Records for this exercise ::
^^^^^^^^

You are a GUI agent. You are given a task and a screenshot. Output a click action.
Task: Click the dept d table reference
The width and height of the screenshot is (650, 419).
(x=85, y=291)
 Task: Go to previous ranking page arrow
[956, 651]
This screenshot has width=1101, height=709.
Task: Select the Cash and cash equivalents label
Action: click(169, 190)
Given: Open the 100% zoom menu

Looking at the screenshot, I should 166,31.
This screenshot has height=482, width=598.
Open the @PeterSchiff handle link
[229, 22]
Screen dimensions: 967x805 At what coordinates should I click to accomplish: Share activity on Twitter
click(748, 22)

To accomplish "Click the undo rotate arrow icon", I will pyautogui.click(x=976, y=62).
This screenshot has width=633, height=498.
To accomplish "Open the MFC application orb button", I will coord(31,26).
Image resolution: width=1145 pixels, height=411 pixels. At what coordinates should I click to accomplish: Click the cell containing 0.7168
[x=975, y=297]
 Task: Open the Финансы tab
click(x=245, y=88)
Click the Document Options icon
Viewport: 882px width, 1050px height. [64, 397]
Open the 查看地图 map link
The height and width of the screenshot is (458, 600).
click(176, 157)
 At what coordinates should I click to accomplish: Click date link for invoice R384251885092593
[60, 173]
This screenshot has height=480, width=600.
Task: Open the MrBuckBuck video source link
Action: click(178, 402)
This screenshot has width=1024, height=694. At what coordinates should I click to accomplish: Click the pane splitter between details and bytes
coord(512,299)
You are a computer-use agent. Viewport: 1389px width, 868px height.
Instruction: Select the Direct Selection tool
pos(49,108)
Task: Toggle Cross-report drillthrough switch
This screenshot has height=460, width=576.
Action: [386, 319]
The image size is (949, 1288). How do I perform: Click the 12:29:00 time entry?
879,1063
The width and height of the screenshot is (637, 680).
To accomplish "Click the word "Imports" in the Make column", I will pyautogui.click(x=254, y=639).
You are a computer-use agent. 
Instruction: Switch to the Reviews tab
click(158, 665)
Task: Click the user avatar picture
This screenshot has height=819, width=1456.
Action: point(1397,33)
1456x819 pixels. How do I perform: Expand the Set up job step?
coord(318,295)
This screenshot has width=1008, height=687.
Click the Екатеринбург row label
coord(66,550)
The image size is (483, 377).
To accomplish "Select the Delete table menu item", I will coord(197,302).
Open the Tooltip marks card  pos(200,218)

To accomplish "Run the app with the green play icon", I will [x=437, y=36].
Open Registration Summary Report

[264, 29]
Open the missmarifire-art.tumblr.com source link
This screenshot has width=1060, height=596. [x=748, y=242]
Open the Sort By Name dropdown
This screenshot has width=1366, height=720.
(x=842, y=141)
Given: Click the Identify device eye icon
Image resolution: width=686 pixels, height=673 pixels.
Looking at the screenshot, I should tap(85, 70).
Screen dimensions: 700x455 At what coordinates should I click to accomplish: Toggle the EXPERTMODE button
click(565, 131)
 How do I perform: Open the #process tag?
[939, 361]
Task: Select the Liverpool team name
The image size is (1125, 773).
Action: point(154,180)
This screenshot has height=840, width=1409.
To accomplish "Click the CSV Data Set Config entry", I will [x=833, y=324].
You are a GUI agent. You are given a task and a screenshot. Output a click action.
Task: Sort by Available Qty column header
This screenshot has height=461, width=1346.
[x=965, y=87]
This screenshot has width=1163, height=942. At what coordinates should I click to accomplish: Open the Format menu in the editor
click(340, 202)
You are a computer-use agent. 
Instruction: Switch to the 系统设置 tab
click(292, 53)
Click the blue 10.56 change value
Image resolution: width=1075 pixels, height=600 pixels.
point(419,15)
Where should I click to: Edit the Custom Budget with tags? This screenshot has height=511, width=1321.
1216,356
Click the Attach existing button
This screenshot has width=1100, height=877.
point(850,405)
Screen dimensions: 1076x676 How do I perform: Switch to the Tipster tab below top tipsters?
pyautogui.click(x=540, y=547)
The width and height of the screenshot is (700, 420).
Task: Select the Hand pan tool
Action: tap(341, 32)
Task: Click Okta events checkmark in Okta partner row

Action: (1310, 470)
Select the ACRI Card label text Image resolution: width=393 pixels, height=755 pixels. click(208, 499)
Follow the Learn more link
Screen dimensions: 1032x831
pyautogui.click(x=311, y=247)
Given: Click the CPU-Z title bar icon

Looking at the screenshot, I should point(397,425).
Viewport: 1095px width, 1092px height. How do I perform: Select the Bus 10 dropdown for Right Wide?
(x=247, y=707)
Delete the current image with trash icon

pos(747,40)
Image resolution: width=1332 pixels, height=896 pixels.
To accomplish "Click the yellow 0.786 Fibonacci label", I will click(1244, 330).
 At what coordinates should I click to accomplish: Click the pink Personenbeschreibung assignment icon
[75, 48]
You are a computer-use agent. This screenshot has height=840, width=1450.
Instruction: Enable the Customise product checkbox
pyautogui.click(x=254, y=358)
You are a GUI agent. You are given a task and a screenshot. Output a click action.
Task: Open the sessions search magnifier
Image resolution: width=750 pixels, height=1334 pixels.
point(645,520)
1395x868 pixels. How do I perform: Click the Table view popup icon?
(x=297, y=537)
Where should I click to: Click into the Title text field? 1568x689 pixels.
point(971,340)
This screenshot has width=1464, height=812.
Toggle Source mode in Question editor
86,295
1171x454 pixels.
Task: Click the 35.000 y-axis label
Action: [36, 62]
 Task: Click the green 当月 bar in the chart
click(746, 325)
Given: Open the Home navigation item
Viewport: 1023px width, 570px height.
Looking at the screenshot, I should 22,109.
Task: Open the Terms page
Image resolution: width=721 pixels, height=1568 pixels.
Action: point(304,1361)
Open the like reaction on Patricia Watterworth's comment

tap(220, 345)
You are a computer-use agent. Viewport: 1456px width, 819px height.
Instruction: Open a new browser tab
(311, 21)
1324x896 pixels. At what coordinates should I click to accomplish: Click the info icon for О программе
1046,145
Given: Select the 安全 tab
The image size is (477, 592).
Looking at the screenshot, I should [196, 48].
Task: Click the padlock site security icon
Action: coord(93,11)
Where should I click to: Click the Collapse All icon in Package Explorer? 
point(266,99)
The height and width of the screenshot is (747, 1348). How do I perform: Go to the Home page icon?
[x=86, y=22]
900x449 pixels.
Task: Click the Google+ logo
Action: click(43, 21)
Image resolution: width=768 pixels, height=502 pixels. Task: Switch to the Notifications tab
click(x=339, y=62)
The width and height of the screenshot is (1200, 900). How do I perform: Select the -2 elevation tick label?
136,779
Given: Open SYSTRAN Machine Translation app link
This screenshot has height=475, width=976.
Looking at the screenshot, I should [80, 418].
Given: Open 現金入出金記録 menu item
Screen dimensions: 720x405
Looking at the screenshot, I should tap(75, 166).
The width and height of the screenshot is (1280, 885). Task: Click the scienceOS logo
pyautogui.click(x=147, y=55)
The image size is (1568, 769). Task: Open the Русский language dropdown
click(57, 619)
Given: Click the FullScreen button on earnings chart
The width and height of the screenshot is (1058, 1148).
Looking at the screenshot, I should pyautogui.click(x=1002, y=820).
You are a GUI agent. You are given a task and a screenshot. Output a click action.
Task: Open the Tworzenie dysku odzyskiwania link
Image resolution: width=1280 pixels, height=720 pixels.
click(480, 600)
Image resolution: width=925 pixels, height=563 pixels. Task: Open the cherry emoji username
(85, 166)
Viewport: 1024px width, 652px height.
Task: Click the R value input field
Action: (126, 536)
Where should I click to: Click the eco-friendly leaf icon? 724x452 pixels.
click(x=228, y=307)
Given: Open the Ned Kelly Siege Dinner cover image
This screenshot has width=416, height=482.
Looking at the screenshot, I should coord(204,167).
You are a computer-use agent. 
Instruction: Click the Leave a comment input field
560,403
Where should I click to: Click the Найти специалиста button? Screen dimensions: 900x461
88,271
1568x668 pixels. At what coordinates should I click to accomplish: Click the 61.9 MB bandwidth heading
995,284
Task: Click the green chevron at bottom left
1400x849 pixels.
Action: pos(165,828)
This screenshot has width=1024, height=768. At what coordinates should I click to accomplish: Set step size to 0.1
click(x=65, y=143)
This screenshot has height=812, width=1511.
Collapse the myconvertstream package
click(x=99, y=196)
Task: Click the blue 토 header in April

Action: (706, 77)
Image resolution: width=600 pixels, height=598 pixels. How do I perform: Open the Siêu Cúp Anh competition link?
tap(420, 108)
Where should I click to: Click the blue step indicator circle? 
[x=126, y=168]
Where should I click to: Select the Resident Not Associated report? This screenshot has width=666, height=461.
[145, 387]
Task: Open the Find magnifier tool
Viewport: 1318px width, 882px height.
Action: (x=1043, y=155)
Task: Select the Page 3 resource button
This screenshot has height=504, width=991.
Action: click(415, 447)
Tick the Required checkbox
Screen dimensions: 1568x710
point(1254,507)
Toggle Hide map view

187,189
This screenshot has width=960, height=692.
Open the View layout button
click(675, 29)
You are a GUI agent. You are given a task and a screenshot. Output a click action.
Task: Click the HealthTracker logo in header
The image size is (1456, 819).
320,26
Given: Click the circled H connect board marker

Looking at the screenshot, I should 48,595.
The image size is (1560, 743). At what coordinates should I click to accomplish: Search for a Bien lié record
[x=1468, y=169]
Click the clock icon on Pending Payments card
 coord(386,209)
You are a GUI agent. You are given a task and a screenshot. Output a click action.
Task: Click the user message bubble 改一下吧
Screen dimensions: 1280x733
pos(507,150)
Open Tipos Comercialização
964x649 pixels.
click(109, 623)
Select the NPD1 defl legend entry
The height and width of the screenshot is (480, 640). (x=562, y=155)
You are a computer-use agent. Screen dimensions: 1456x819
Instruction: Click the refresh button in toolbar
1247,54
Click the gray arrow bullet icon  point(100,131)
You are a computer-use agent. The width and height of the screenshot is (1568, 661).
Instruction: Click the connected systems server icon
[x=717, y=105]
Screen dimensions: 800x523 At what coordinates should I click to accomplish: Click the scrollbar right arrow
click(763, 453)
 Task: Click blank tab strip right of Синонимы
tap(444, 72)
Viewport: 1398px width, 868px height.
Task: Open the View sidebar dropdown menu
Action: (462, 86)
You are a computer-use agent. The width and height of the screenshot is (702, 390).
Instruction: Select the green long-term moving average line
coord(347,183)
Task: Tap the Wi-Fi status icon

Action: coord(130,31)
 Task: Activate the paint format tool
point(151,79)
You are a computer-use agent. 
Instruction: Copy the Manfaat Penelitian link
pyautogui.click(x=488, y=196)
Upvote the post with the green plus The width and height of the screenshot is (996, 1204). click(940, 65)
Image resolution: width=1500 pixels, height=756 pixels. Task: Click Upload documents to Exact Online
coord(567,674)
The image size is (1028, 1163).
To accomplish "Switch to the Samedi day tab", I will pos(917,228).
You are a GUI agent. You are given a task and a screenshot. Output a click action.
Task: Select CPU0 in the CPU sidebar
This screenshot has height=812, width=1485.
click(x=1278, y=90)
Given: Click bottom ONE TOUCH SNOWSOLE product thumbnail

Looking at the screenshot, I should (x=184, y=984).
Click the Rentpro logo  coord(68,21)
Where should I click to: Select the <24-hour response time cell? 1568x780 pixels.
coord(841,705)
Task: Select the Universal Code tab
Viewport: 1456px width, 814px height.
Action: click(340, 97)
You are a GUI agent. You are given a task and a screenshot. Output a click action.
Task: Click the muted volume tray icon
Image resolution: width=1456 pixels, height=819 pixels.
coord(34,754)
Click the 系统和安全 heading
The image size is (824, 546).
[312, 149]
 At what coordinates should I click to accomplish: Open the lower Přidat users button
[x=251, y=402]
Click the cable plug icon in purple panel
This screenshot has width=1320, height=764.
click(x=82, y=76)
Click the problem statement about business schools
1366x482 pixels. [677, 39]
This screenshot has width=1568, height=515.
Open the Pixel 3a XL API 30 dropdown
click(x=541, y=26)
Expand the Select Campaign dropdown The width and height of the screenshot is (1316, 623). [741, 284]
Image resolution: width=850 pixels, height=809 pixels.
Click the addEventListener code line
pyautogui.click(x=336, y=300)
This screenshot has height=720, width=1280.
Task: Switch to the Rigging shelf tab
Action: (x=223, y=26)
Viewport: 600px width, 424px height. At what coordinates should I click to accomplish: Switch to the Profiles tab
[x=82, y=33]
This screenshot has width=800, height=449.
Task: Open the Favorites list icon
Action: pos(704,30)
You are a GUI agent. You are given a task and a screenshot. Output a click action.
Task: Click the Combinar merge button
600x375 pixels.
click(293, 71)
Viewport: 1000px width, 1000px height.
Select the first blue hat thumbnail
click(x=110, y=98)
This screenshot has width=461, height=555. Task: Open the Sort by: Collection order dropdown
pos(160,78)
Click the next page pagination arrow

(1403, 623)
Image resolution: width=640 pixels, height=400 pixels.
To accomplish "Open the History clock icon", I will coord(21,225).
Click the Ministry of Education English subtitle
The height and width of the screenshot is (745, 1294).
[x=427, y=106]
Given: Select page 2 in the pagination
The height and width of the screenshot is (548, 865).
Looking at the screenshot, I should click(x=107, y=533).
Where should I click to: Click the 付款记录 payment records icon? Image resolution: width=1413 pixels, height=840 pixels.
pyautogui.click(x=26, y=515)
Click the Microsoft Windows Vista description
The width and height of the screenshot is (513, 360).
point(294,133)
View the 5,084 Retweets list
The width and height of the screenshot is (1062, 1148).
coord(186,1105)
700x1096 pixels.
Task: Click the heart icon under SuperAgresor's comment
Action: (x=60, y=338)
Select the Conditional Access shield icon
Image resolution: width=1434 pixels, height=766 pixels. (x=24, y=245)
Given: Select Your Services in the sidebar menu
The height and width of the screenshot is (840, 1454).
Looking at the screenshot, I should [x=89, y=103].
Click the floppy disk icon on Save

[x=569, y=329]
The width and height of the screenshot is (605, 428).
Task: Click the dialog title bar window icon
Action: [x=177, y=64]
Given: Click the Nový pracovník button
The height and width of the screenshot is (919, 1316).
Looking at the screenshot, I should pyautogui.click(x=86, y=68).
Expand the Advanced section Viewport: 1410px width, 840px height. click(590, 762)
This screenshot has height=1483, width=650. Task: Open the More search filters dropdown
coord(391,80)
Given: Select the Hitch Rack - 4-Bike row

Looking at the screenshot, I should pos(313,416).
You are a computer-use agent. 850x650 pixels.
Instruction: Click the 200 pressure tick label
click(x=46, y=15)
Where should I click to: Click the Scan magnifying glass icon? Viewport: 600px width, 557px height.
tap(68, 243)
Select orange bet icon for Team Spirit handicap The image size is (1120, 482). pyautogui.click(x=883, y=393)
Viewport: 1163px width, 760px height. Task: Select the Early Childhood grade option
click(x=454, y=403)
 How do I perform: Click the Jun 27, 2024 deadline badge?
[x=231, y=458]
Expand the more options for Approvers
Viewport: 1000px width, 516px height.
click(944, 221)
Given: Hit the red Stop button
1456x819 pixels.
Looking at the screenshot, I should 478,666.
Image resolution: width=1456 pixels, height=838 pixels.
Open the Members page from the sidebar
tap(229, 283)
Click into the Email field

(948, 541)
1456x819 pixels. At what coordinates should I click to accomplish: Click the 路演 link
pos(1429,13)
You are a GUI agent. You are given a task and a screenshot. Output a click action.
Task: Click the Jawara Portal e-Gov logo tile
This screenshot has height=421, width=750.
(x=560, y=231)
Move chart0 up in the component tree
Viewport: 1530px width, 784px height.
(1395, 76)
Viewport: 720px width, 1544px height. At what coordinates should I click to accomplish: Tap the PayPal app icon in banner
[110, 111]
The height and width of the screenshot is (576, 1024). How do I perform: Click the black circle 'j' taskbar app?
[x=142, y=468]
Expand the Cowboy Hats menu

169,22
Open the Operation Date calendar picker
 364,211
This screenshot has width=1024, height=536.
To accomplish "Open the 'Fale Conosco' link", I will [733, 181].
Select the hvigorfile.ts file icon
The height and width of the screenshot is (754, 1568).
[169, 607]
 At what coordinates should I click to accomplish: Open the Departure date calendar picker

^^^^^^^^

Short exercise ::
Reproduce the material word for word, beginning with its first line and ending with the line that contains "will pyautogui.click(x=976, y=62).", including that line.

Problem solution ::
You are a GUI agent. You are given a task and a screenshot. Output a click action.
Task: Click the dept d table reference
The width and height of the screenshot is (650, 419).
(x=85, y=291)
 Task: Go to previous ranking page arrow
[956, 651]
This screenshot has width=1101, height=709.
Task: Select the Cash and cash equivalents label
Action: click(169, 190)
Given: Open the 100% zoom menu

Looking at the screenshot, I should 166,31.
This screenshot has height=482, width=598.
Open the @PeterSchiff handle link
[229, 22]
Screen dimensions: 967x805 At what coordinates should I click to accomplish: Share activity on Twitter
click(748, 22)

To accomplish "Click the undo rotate arrow icon", I will pyautogui.click(x=976, y=62).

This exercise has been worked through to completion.